Re[2]: *istD and prime lens aperature

2003-12-17 Thread Bruce Dayton
Hello Pieter,

One thing you are not factoring in to this issue is the output side.
When the output is digital, you have the same basic problem.  Each
pixel is only one color.  What you are really referring to is a
dithering pattern.  All inkjet printers do this, monitors do this and
I believe digital mini-labs do this.  So in fact, the color doesn't
have to be faked as much as it has to be patterned.  The downside to
this is that certain patterns (especially man-made) could come out
looking wrong.  The natural random nature of film grain tends to hide
this rather than accentuate it.  I don't think the Foveon crowd has
quite as much advantage as you think.  They still have to create a
dither pattern from the sensor data as each pixel can only store 1
color.

Using film as a beginning but moving it to digital output is not much
different than the Foveon, capturing all three colors at 1 pixel point
but then creating a dither pattern out of it.  Either the scanner or
Foveon chip do this.  I suspect that the layout pattern of the
CCD/CMOS chip pretty much regulate this.

In the end, it all comes out in the wash.  The only real comparison
would be between a purely analog film process vs a digital
capture/output.

My local labs no longer do analog.  That means that my film is at a
disadvantage.  It is subject to their scanner/software limitations.
The only alternative is to scan and manipulate the images myself.

Food for thought.

-- 
Best regards,
Bruce



Wednesday, December 17, 2003, 9:19:10 AM, you wrote:

PN On Tue, Dec 16, 2003 at 06:27:38PM -0600, William Robb wrote:

 From: Pieter Nagel 

  Oh, I wasn't hoping to get any more quality out of the tiny APS sensor
  with 2/3 faked colour. 
 
 I presume you have an ist D? 
 If so, you know how wrong this statement is.

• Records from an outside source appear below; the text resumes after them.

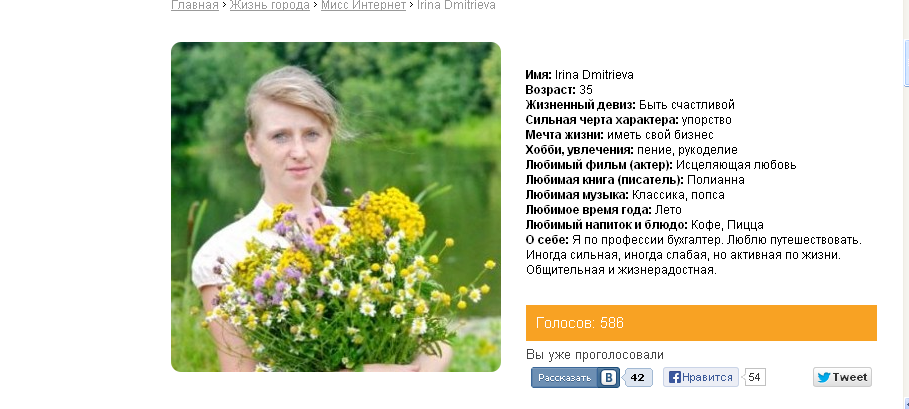The width and height of the screenshot is (909, 409).
Task: Click the vertical scrollbar thumb at the right edge
Action: click(907, 64)
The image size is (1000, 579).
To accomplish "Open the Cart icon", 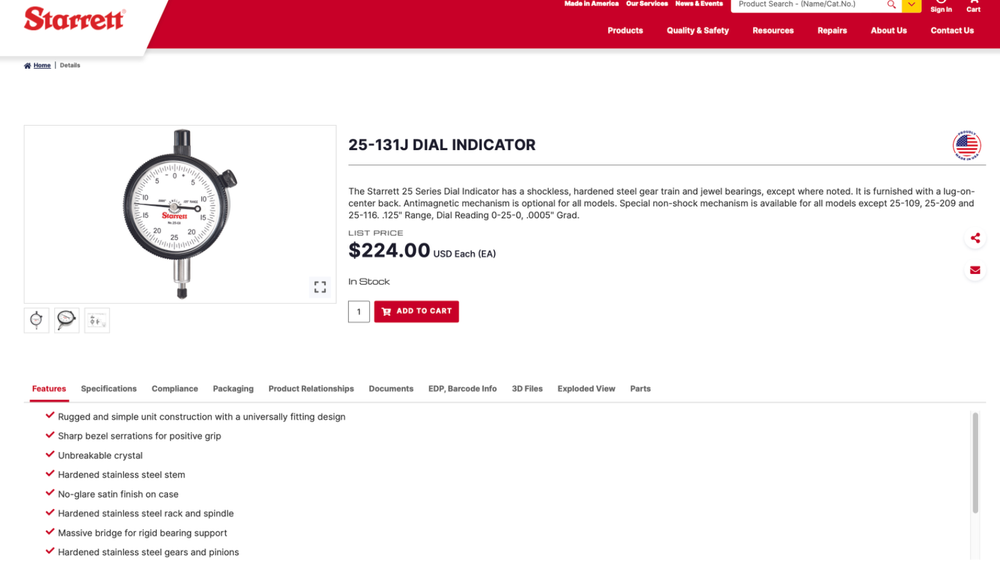I will 973,5.
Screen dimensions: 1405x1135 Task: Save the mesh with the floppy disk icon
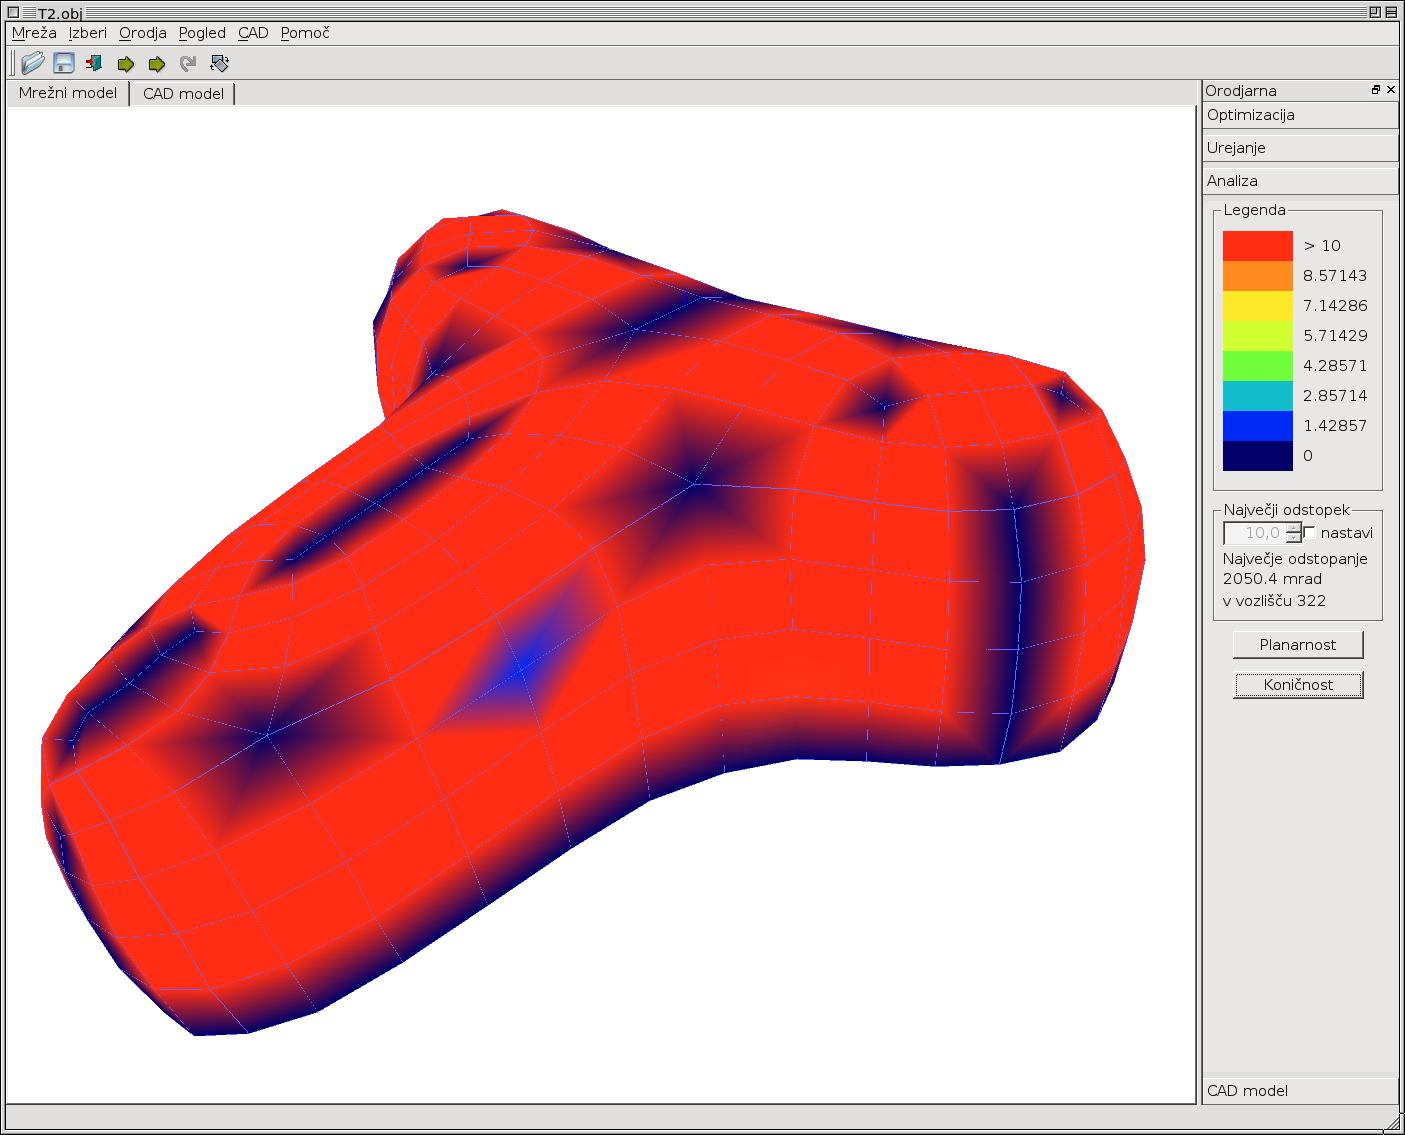pyautogui.click(x=64, y=63)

PN I did not mean that as a slur on the istD specifically, I was referring to
PN the difference between film  current CCD's in general.

PN Specifically, I was referring to the fact that each pixel of the CCD has a
PN red, green or blue filter and can detect only one of the three, the other
PN two need to be interpolated, ergo. 2/3 faked colour.

PN I do not ascribe mystical properties to digital imaging algorithms just
PN because digital is supposedly always better than analog. Therefore,
PN even though I concede that the interpolation of the colours might in
PN practice work fine, I do not for any moment believe that the interpolation
PN algorithm can always end up with the colour value the pixel would have had
PN if it had been able to sense the other two colours.

PN Yes, I have an istD, and I am quite happy with the colour - although I
PN must add that I have only had it for a few days now.

PN But I can't help wondering (as a theoretical curiosity) how much better
PN the colour rendition would be if each pixel could sense red, green and
PN blue simultaneously. Users of a Foveon chip could comment.





Re[2]: *istD and prime lens aperature

2003-12-17 Thread alex wetmore
On Wed, 17 Dec 2003, Bruce Dayton wrote:
 One thing you are not factoring in to this issue is the output side.
 When the output is digital, you have the same basic problem.  Each
 pixel is only one color.

This is not true.  All photographic file formats store R, G and B
values for each pixel.  Your display shows these at each pixel too
(although some display types such as LCDs use subpixels that are next
to each other that are R, G and B).

You can sort of see those in this photograph:
http://phred.org/~alex/pictures/scratch/reduced/IMGP1604.JPG

That is a shot of text on a Dell 1702FP LCD monitor.  It was shot with
the *ist D and a reversed 50/1.4 lens.  Remove reduced from the URL
if you want to see the full resolution original.

Most color scanners do capture R, G, and B for each pixel that they
are scanning.

alex



Re[2]: *istD and prime lens aperature

2003-12-17 Thread alex wetmore
On Wed, 17 Dec 2003, alex wetmore wrote:
 On Wed, 17 Dec 2003, Bruce Dayton wrote:
  One thing you are not factoring in to this issue is the output side.
  When the output is digital, you have the same basic problem.  Each
  pixel is only one color.

 This is not true.  All photographic file formats store R, G and B
 values for each pixel.  Your display shows these at each pixel too
 (although some display types such as LCDs use subpixels that are next
 to each other that are R, G and B).

I should have said all standardized color photographic file formats.
RAW only stores a single color value per pixel.